== RECORDS SHOWN ==
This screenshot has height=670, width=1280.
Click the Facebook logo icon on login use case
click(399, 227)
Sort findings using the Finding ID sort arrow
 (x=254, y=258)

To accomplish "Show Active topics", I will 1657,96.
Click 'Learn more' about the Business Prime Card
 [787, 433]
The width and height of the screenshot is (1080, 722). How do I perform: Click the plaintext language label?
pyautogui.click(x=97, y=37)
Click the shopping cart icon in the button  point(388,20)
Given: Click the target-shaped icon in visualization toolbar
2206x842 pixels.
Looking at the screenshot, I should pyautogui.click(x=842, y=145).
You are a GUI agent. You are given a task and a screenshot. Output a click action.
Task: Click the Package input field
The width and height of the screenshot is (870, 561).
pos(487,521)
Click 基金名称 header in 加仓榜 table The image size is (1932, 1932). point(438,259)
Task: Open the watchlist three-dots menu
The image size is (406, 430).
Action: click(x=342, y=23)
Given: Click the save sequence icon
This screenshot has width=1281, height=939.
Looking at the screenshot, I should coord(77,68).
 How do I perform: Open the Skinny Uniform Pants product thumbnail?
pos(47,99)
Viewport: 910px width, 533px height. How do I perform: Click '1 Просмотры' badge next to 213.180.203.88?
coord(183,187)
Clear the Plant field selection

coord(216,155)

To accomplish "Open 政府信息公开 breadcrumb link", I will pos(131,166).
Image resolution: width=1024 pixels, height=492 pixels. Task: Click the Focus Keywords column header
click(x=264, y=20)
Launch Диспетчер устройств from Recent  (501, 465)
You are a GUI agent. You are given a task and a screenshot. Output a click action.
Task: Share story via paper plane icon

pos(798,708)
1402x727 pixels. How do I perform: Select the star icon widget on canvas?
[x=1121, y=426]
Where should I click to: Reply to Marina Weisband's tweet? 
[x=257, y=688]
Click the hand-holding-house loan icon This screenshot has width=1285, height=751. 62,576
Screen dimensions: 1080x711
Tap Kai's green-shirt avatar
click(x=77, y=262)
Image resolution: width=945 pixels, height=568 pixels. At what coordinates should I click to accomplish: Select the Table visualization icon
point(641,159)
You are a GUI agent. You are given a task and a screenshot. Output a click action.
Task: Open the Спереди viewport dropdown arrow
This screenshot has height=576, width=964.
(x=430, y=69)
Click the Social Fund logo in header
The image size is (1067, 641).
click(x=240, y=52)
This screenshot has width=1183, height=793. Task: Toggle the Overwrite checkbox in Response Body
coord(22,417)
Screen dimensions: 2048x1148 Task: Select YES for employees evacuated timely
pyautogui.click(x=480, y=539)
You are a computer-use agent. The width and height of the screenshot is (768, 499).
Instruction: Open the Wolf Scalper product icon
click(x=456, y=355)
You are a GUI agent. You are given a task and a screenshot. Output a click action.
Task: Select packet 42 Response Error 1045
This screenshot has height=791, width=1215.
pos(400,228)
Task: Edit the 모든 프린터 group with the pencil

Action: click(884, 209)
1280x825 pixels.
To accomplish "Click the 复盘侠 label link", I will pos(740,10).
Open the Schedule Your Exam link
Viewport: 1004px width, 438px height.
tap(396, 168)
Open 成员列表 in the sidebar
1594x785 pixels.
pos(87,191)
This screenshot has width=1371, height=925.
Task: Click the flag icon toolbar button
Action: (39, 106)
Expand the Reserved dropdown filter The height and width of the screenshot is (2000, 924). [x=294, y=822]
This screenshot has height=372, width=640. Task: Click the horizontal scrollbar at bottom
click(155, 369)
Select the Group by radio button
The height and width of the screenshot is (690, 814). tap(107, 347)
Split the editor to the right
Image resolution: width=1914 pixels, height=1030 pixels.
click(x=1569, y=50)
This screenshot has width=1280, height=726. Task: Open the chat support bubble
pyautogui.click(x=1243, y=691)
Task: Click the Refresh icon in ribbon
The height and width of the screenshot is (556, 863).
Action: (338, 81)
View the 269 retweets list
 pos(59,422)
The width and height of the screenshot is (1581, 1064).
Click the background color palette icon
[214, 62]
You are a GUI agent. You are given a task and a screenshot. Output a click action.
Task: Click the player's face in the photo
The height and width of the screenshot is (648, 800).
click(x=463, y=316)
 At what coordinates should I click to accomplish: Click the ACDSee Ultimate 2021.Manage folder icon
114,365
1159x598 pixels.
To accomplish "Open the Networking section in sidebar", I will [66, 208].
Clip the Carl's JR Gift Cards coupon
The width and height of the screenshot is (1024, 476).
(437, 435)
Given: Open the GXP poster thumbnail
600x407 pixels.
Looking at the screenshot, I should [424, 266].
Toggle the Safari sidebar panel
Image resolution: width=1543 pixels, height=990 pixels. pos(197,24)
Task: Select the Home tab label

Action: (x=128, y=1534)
===
A word-for-word copy of the material above is required.

ANSWER BELOW:
This screenshot has height=670, width=1280.
Click the Facebook logo icon on login use case
click(399, 227)
Sort findings using the Finding ID sort arrow
 (x=254, y=258)

To accomplish "Show Active topics", I will 1657,96.
Click 'Learn more' about the Business Prime Card
 [787, 433]
The width and height of the screenshot is (1080, 722). How do I perform: Click the plaintext language label?
pyautogui.click(x=97, y=37)
Click the shopping cart icon in the button  point(388,20)
Given: Click the target-shaped icon in visualization toolbar
2206x842 pixels.
Looking at the screenshot, I should pyautogui.click(x=842, y=145).
You are a GUI agent. You are given a task and a screenshot. Output a click action.
Task: Click the Package input field
The width and height of the screenshot is (870, 561).
pos(487,521)
Click 基金名称 header in 加仓榜 table The image size is (1932, 1932). point(438,259)
Task: Open the watchlist three-dots menu
The image size is (406, 430).
Action: click(x=342, y=23)
Given: Click the save sequence icon
This screenshot has width=1281, height=939.
Looking at the screenshot, I should coord(77,68).
 How do I perform: Open the Skinny Uniform Pants product thumbnail?
pos(47,99)
Viewport: 910px width, 533px height. How do I perform: Click '1 Просмотры' badge next to 213.180.203.88?
coord(183,187)
Clear the Plant field selection

coord(216,155)

To accomplish "Open 政府信息公开 breadcrumb link", I will pos(131,166).
Image resolution: width=1024 pixels, height=492 pixels. Task: Click the Focus Keywords column header
click(x=264, y=20)
Launch Диспетчер устройств from Recent  (501, 465)
You are a GUI agent. You are given a task and a screenshot. Output a click action.
Task: Share story via paper plane icon

pos(798,708)
1402x727 pixels. How do I perform: Select the star icon widget on canvas?
[x=1121, y=426]
Where should I click to: Reply to Marina Weisband's tweet? 
[x=257, y=688]
Click the hand-holding-house loan icon This screenshot has width=1285, height=751. 62,576
Screen dimensions: 1080x711
Tap Kai's green-shirt avatar
click(x=77, y=262)
Image resolution: width=945 pixels, height=568 pixels. At what coordinates should I click to accomplish: Select the Table visualization icon
point(641,159)
You are a GUI agent. You are given a task and a screenshot. Output a click action.
Task: Open the Спереди viewport dropdown arrow
This screenshot has height=576, width=964.
(x=430, y=69)
Click the Social Fund logo in header
The image size is (1067, 641).
click(x=240, y=52)
This screenshot has width=1183, height=793. Task: Toggle the Overwrite checkbox in Response Body
coord(22,417)
Screen dimensions: 2048x1148 Task: Select YES for employees evacuated timely
pyautogui.click(x=480, y=539)
You are a computer-use agent. The width and height of the screenshot is (768, 499).
Instruction: Open the Wolf Scalper product icon
click(x=456, y=355)
You are a GUI agent. You are given a task and a screenshot. Output a click action.
Task: Select packet 42 Response Error 1045
This screenshot has height=791, width=1215.
pos(400,228)
Task: Edit the 모든 프린터 group with the pencil

Action: click(884, 209)
1280x825 pixels.
To accomplish "Click the 复盘侠 label link", I will pos(740,10).
Open the Schedule Your Exam link
Viewport: 1004px width, 438px height.
tap(396, 168)
Open 成员列表 in the sidebar
1594x785 pixels.
pos(87,191)
This screenshot has width=1371, height=925.
Task: Click the flag icon toolbar button
Action: (39, 106)
Expand the Reserved dropdown filter The height and width of the screenshot is (2000, 924). [x=294, y=822]
This screenshot has height=372, width=640. Task: Click the horizontal scrollbar at bottom
click(155, 369)
Select the Group by radio button
The height and width of the screenshot is (690, 814). tap(107, 347)
Split the editor to the right
Image resolution: width=1914 pixels, height=1030 pixels.
click(x=1569, y=50)
This screenshot has width=1280, height=726. Task: Open the chat support bubble
pyautogui.click(x=1243, y=691)
Task: Click the Refresh icon in ribbon
The height and width of the screenshot is (556, 863).
Action: (338, 81)
View the 269 retweets list
 pos(59,422)
The width and height of the screenshot is (1581, 1064).
Click the background color palette icon
[214, 62]
You are a GUI agent. You are given a task and a screenshot. Output a click action.
Task: Click the player's face in the photo
The height and width of the screenshot is (648, 800).
click(x=463, y=316)
 At what coordinates should I click to accomplish: Click the ACDSee Ultimate 2021.Manage folder icon
114,365
1159x598 pixels.
To accomplish "Open the Networking section in sidebar", I will [66, 208].
Clip the Carl's JR Gift Cards coupon
The width and height of the screenshot is (1024, 476).
(437, 435)
Given: Open the GXP poster thumbnail
600x407 pixels.
Looking at the screenshot, I should [424, 266].
Toggle the Safari sidebar panel
Image resolution: width=1543 pixels, height=990 pixels. pos(197,24)
Task: Select the Home tab label

Action: (x=128, y=1534)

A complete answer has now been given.